## Supplied text
Adult. The adulteration of both flour and bread is carried to a fearful extent, more especially in London. The baker’s flour is very often made of the worst kinds of damaged foreign wheat; and other cereal grains, and particularly beans, are mixed with them in grinding them into flour. In this capital no fewer than six distinct kinds of wheaten flour are brought into the market—fine flour, seconds, middlings, fine middlings, coarse middlings, and twenty-penny flour.
Among the principal substances which have been proved to have been used to adulterate wheat-flour and bread are the following:—
| ** | Alum. |
| * | Ammonia (Sesquicarbonate). |
| ** | Beans. |
| * | Bone dust. |
| * | Chalk. |
| Clay. | |
| Copper (Sulphate). | |
| Lime (Sulphate from the soda water makers). | |
| * | Magnesia (Carbonate). |
| * | Plaster of Paris. |
| * | Potash (Carbonate and bicarbonate). |
| ** | Potatoes. |
| ** | Rice. |
| ** | Soda (Carbonate and sesquicarbonate). |
| * | Starch (Potato). |
| ** | Water (in excess). |
| Zinc (Sulphate). |
Of these substances, those marked thus (*) are very frequently used; and those marked thus (**) almost universally so.

## Given problem
Reproduce word for word everything from "Adult. The adulteration" down to "and twenty-penny flour." in the passage on adulterated flour and bread.

## Collected material
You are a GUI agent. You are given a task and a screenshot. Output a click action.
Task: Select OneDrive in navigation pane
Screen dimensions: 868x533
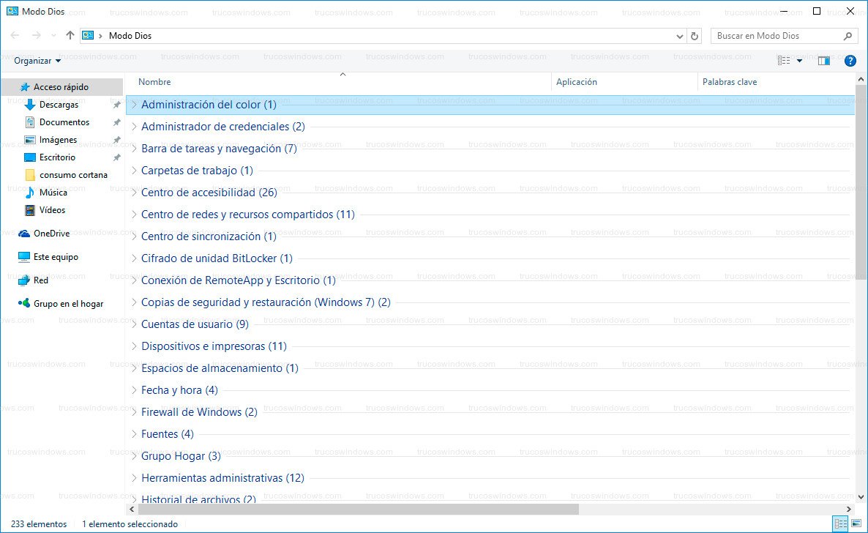point(51,234)
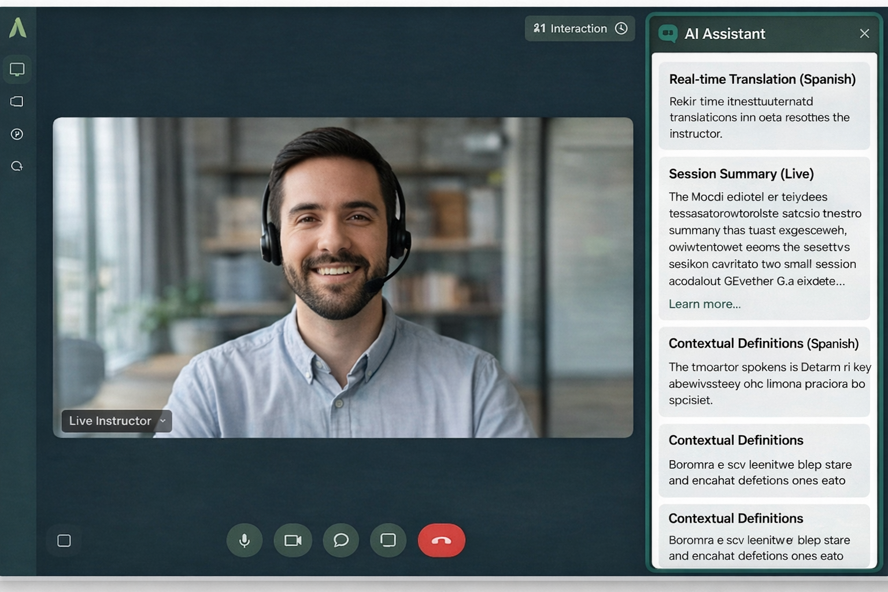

## Output for this task
Adult. The adulteration of both flour and bread is carried to a fearful extent, more especially in London. The baker’s flour is very often made of the worst kinds of damaged foreign wheat; and other cereal grains, and particularly beans, are mixed with them in grinding them into flour. In this capital no fewer than six distinct kinds of wheaten flour are brought into the market—fine flour, seconds, middlings, fine middlings, coarse middlings, and twenty-penny flour.